──────── VORLIEGENDER TEXT ────────

Überhaupt hat es das BMC Racing Team – mit Ausnahme von Moritz Milatz – hart erwischt. Für Medaillenkandidat Lukas Flückiger war das Rennen ja bereits an der Stelle zu Ende, an der Julian Schelbs Medaillenhoffnungen am Tag zuvor auch beinahe zu Bruch gingen. Bei Flückiger ging allerdings wirklich was zu Bruch. Am Abend bestätigten sich beim WM-Zweiten von 2012 der Verdacht auf zwei gebrochene Rippen. Überdies war er an beiden Knien und weiteren Stellen seines Körpers lädiert. Für einige Momente war Flückiger auch weg getreten.

„Es ist natürlich extrem enttäuschend. Am meisten weil ich so viel für die WM investiert habe. Aber was soll ich machen, ich muss es akzeptieren. So ist unser Sport“, meinte Flückiger, er extra auf den Kanada-Weltcup verzichtet hatte. Und alles für kaum 300 Meter WM.

Während Martin Fanger (20.) und Stephen Ettinger (23.) halbwegs ordentliche Ergebnisse einfuhren, war für U23-Fahrer Reto Indergand der 14. Platz eine große Enttäuschung. Matthias Stirnemann musste nach einem Sturz aufgeben. Er war überhaupt nicht gut im Rennen, kurvte um Rang 50 herum durch die Konkurrenz, ehe er stürzte und dann aufgeben musste. Er war auf das vor einigen Wochen angebrochene Schulterblatt gefallen. Nach ersten Untersuchungen ist aber nichts weiter passiert.

Auch bei Ralph Näf ging alles daneben. Er wurde durch Flückigers Sturz aufgehalten. Dann setzte er zur Aufholjagd an und lag schon auf Rang 13. „Dann war es plötzlich aus, keine Ahnung warum. Zum Schluss hatte ich auch noch zwei Defekte. Es ist enttäuschend, seit meinem Trainingssturz im März habe ich auf die WM hingearbeitet“, erklärte er dazu. Er wurde nur 51.

Auch im Sprint war für den Titelverteidiger früh Endstation. Im Achtelfinale traf er auf Andorra-Sieger Fabrice Mels und auf Simon Gegenheimer, zwei Sprint-Spezialisten. „Die sind so explosiv, da habe ich mit meinen 33 Jahren anscheinend keine Chance mehr. Die Disziplin hat sich sehr verändert. Ich bin aber stolz, dass ich der erste Weltmeister sein durfte“, sagte Näf.
Er hatte ja am Freitag als Coach wenigstens ein Erfolgserlebnis, als Julian Schelb Silber gewann.

──────── DATENAUSZUG ────────

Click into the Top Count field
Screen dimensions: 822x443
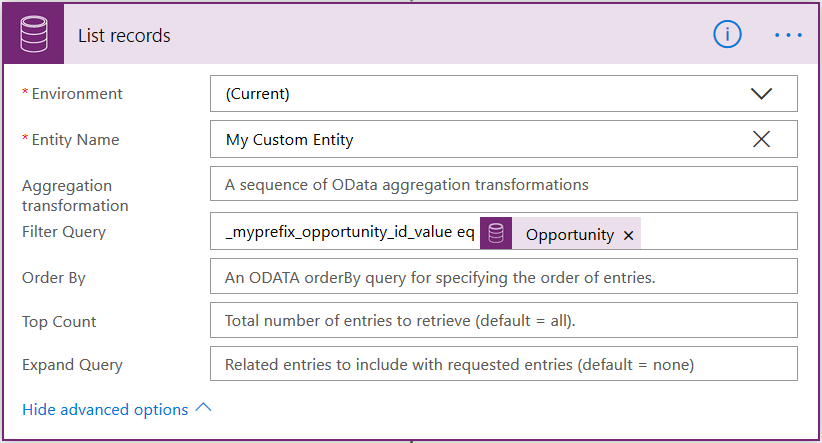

────────

* ZU ERLEDIGENDE AUFGABEN *
1. Kannst du den Absatz im WM-Bericht, der mit „Während Martin Fanger“ beginnt, als knappe Liste wiedergeben und dabei seine wesentlichen Fakten beibehalten?
2. Wie geht der WM-Bericht nach dem Satz über Julian Schelbs Silbermedaille weiter? Führe ihn von dort aus fort.
Die Zeilen stammen aus einer anderen Quelle als der WM-Bericht.

* ANTWORTEN IN REIHENFOLGE *
1.
- Martin Fanger: Platz 20, halbwegs ordentliches Ergebnis
- Stephen Ettinger: Platz 23, halbwegs ordentliches Ergebnis
- Reto Indergand (U23): Platz 14, eine große Enttäuschung
- Matthias Stirnemann: fuhr um Rang 50 herum, stürzte auf das vor einigen Wochen angebrochene Schulterblatt und musste aufgeben; nach ersten Untersuchungen ist nichts weiter passiert

2.
Der erfolgreichste Schweizer, in Sachen WM ist er das schon aller Zeiten, bewertete seine dritten WM-Titel höher als den vom vergangenen Jahr. Es wäre despektierlich zu sagen, 2012 sei er nach dem entgangenen Olympia-Gold nur ein Trostpflaster gewesen, doch Nino Schurter liegt sicherlich nicht falsch, wenn er sagt: „2012 war für alle der Höhepunkt Olympia, dieses Jahr ist es die WM. Deshalb bedeutet der Titel auch etwas mehr.“

Der Knackpunkt für seinen Erfolg lag wieder einmal in der ersten Runde. Da kann er ein Tempo diktieren, das keiner so gut verkraftet wie er. Was die Titel in der Elite angeht, da ist er inzwischen in die Sphären des Dänen Hendrik Djernis aufgestiegen. Nur Absalon hat mit vier Titeln bei den Herren mehr Regenbogen-Jerseys im Schrank als Schurter, der langsam auch zur Legendenbildung taugt.
Insgesamt hat Absalon sieben Einzeltitel, Nino Schurter sechs auf seinem Konto. Absalons WM-Serie riss 2007 als er 27 Jahre alt war. So alt ist der Schweizer jetzt auch….Mal sehen wie die Geschichte weiter geschrieben wird.


José Antonio Hermida
(Multivan-Merida) schlüpfte bei der Pressekonferenz wieder mal in seine Rolle als Entertainer und brachte die Journalisten nicht nur einmal zum Lachen. Ernster wurde er bei der Frage nach der Geste gen Himmel, die er bei seiner Zieleinfahrt als Dritter zeigte.
„Das war für Burry (Stander), für Inaki (Lejaretta) und für Erwin (Wildhaber)“, sagte er und wandte den Blick zum rechts von ihm sitzenden Weltmeister Nino Schurter, dessen Mechaniker ja Ende vergangenen Jahres verunglückt war. „Und für alle Radfahrer, die für ihre Leidenschaft ich Leben lassen mussten.“
Hermida erntete spontan Applaus für sein Statement.

Der Spanier eroberte seine dritte WM-Einzelmedaille. 2005 war es Bronze, 2010 wurde er Weltmeister. Hermida machte den Versuch Nino Schurter hinterher zu fahren. Drei Runden lang, dann musste er kapitulieren. „Ich bin 35 und habe nicht mehr all zu viele Chancen Weltmeister zu werden. Mein Ziel ist mich für Rio zu qualifizieren, dann wäre ich 38. Aber Alter hin oder her, ich fühle mich jung und frisch und habe Spaß“, so Hermida.


Marco Fontana
(Cannondale Factory Racing) erlebt in Pietermaritzburg eine Fortsetzung einer eher unglücklich gefärbten Saison. Noch aussichtsreich in der Verfolgergruppe liegend, muss er im Steinfeld Rapid Rocks am Hinterrad von Fabian Giger auf die Linienwahl des Schweizers reagieren. Das misslingt, so dass er auf einen großen Stein drauffährt und zu Boden geht. Dabei bricht der Sattel.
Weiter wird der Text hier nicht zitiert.